NDIS providers subjected clients to unauthorised “environmental restraint,” such as confining them in a locked house or restricting their access to objects or areas, 112,000 times. “Mechanical restraint,” such as using straps and restrictive clothing, was applied 10,472 times. Physical restraint was used 1605 times and seclusion, or solitary confinement, 423 times.

“The sheer volume of these [restraint use] reports highlights for the first time in Australia the nature of these practices and the scale,” NDIS Commission chief Graeme Head said in a statement accompanying the commission’s 2019-20 activity report.

“The volume of these practices is deeply disturbing and unacceptable.

“Providers must review their practices to reduce [the use of restraints].”

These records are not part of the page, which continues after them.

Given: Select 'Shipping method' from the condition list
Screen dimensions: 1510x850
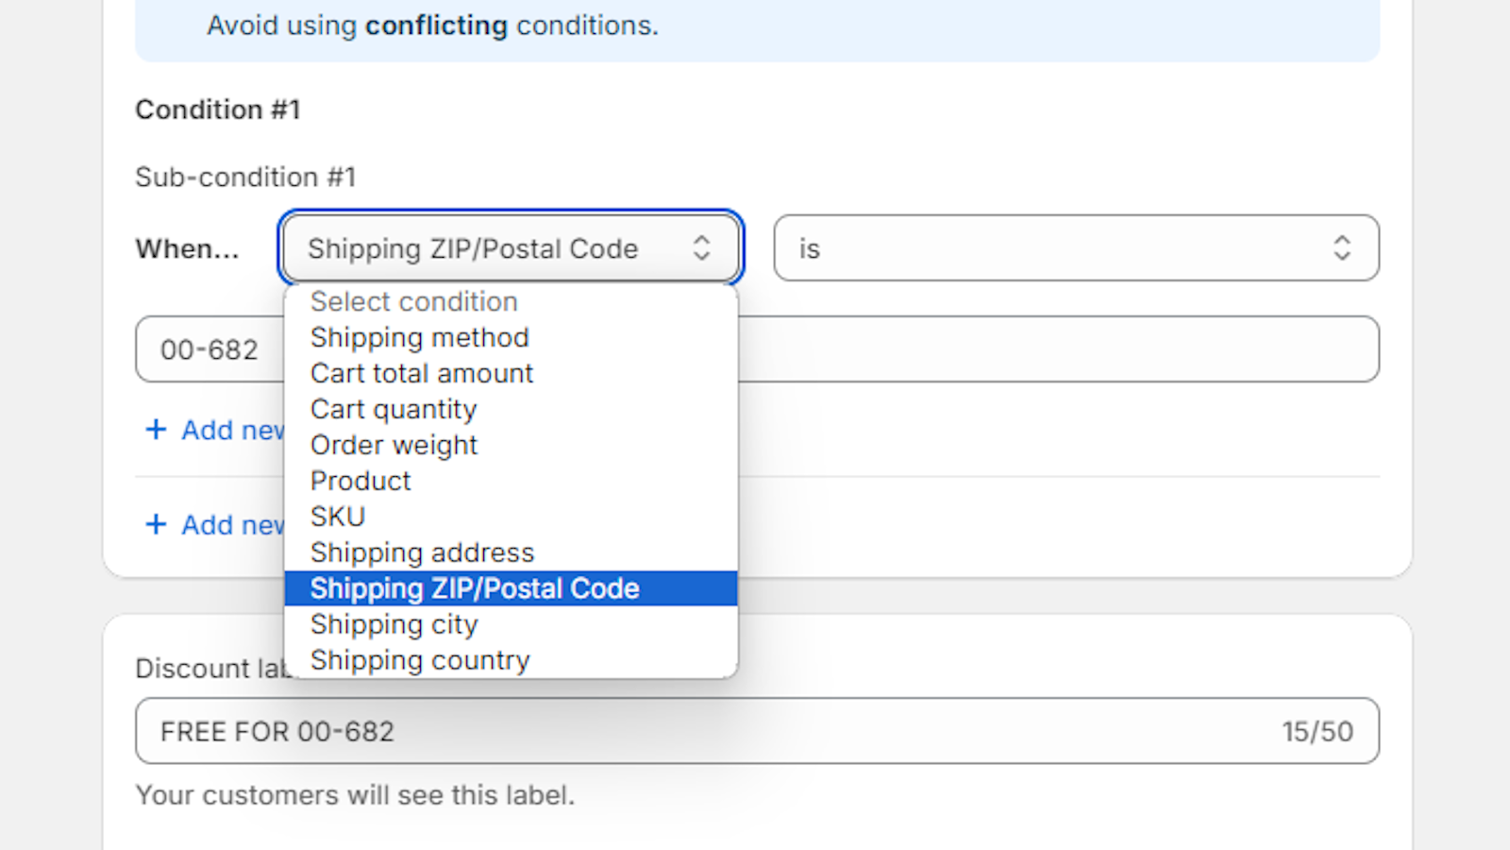Looking at the screenshot, I should click(419, 337).
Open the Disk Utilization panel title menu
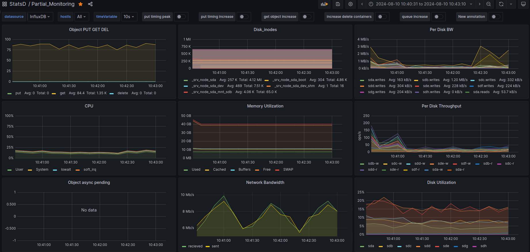 [x=441, y=182]
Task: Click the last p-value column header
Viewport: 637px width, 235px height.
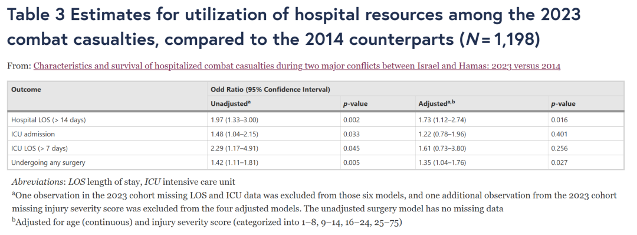Action: point(563,104)
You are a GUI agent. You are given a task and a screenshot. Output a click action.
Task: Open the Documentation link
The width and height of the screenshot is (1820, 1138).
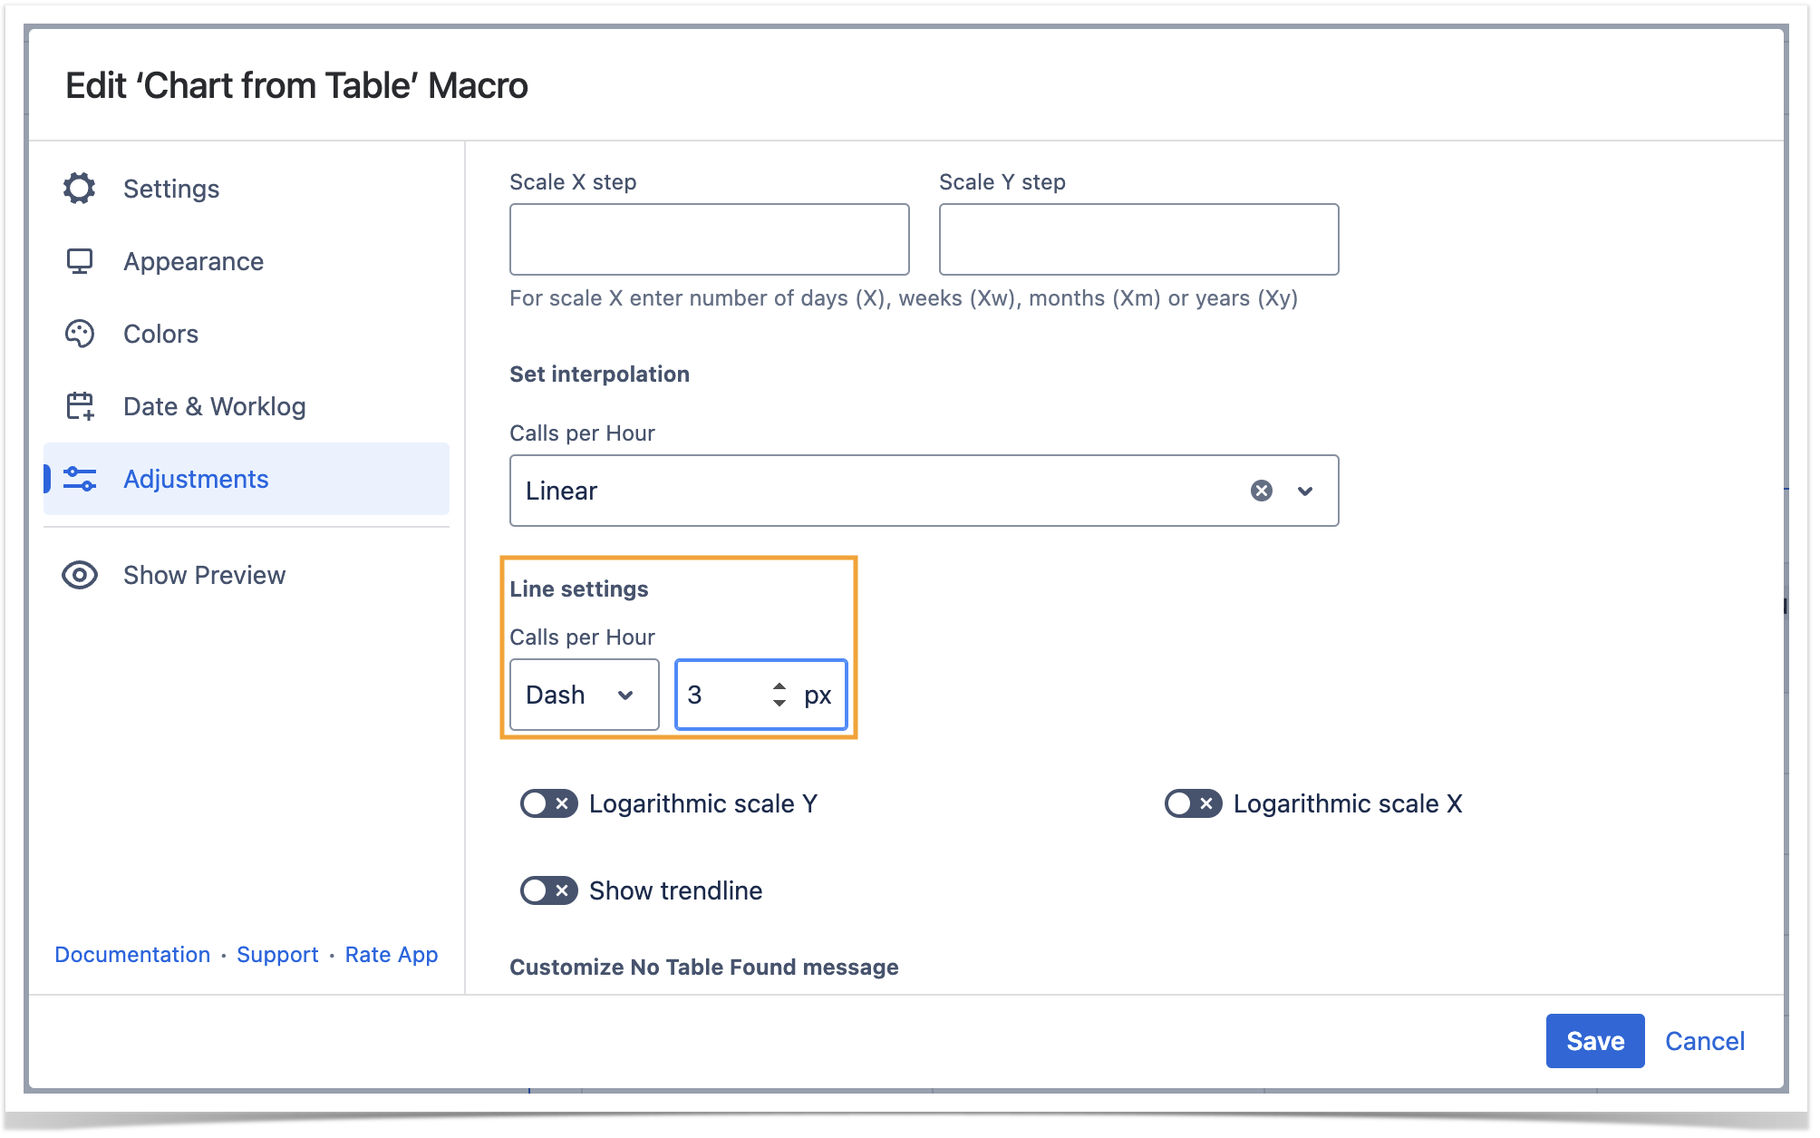(x=132, y=955)
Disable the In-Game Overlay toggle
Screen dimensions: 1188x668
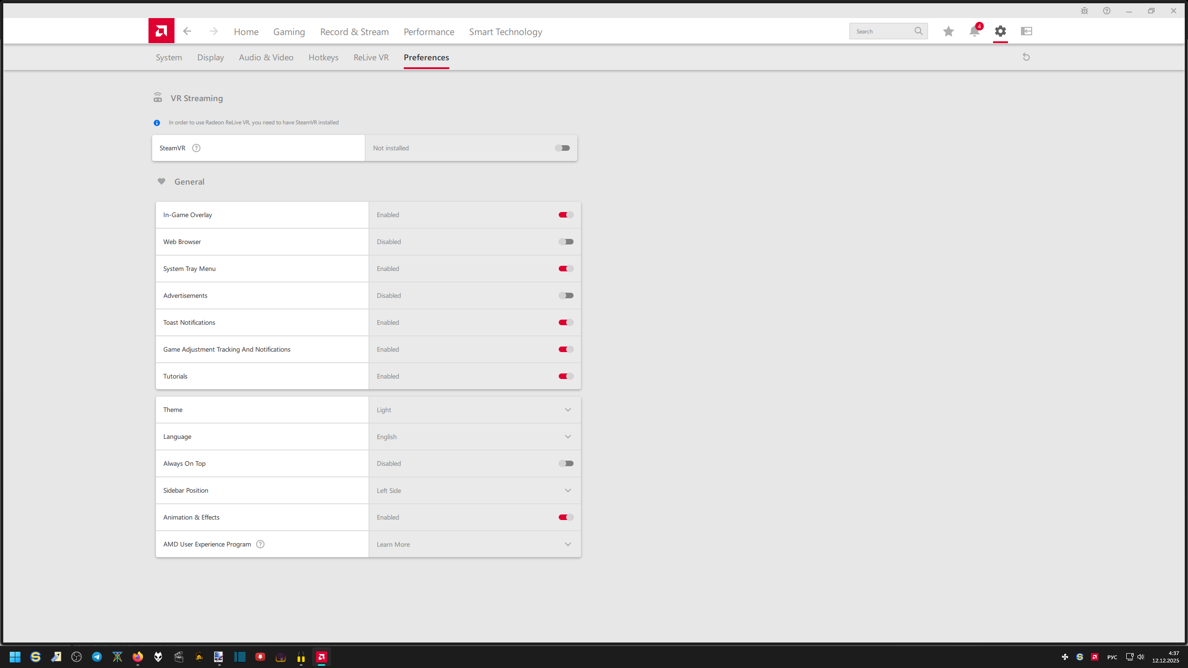565,214
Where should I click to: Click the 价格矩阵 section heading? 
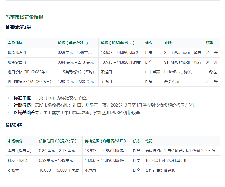[14, 125]
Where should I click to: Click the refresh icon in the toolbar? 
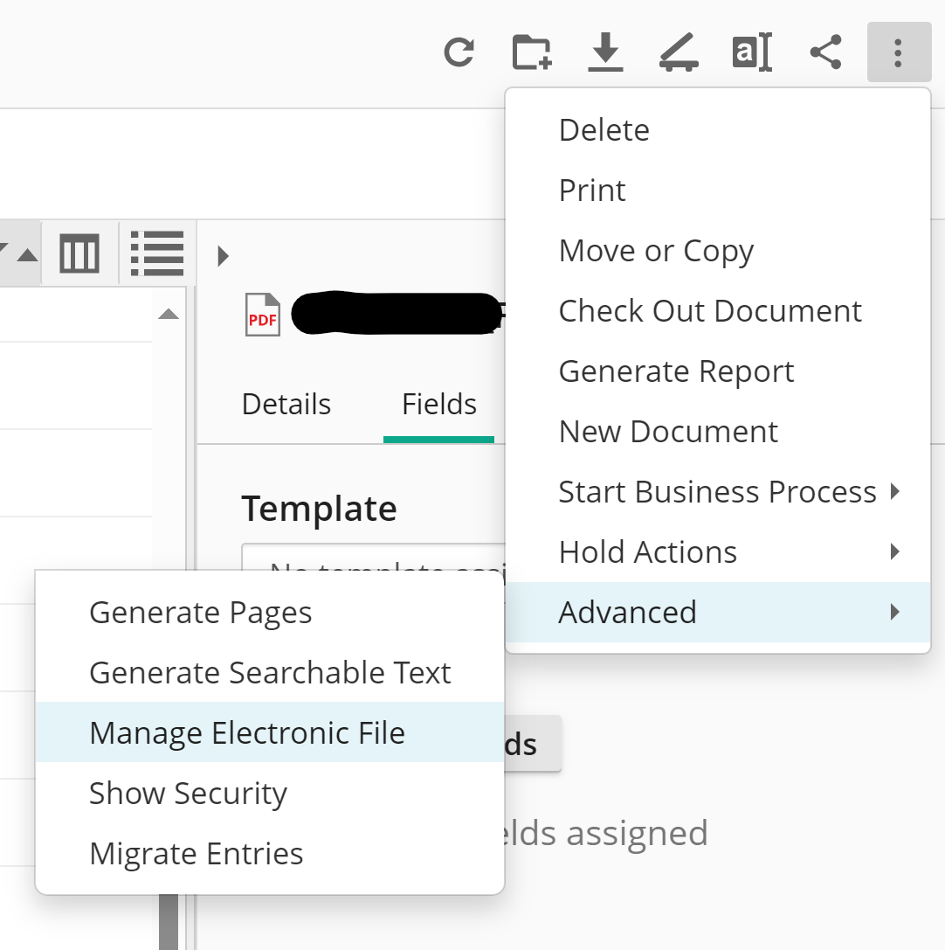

Unauthorised restraints are those imposed where agencies paid to support participants have not demonstrated they have state or territory authorisation to use them or lodged "behaviour support plans" demonstrating how they intend to meet NDIS Commission requirements on restraint use.

All state and federal governments have agreed to work towards eliminating the use of restraints, both authorised and unauthorised, on people with disabilities.

The NDIS Commission has intervened in troubling cases involving children and young people, including one provider subjecting “young children” to physical restraint and seclusion and another that was proposing to use mechanical, chemical, environmental and physical restraint on a nine-year-old.

The NDIS Quality and Safeguards Commission has been criticised for “simply not doing its job” after revealing it had issued only one fine and banned only one provider in the last two financial years despite thousands of complaints being lodged.

Mr Head admitted in the organisation's September report that its "highest priority for restrictive practices" – ensuring that ongoing use is authorised and occurs in accordance with behaviour support plans – was "not yet being achieved".

The report shows 4327 participants were subjected to unauthorised restraint in the previous financial year and the 6074 had official behaviour support plans containing the use of restraints. National Disability Insurance Agency figures show there are 391,999 NDIS participants across the country. WA is not included in the restraint figures as the NDIS Commission has not begun operating there.

People with Disability Australia director of policy and advocacy Romola Hollywood said the unauthorised restraint volumes were “horrifying” and cases involving children “absolutely shocking”.

“[Restrictive practices] can have all kinds of harmful effects … from causing significant pain and discomfort, depriving people of liberty and freedom of movement and altering people’s thoughts and thought processes.”

A spokesperson for peak provider industry body National Disability Services said that without acceptable and unavoidable reason, “people with disability should not be subject to unauthorised restraints”.

“It’s impossible to say what an acceptable number of unauthorised restraints should be, given there are circumstances where restrictive practices must be employed without a behaviour support plan in place, such as for the immediate protection of the person with disability or others.

“Unauthorised restraints are not necessarily illegal and the requirement to report every occasion until a behaviour support specialist is available to prepare an approved plan can translate into multiple reportable incidents across a day related to a single individual.”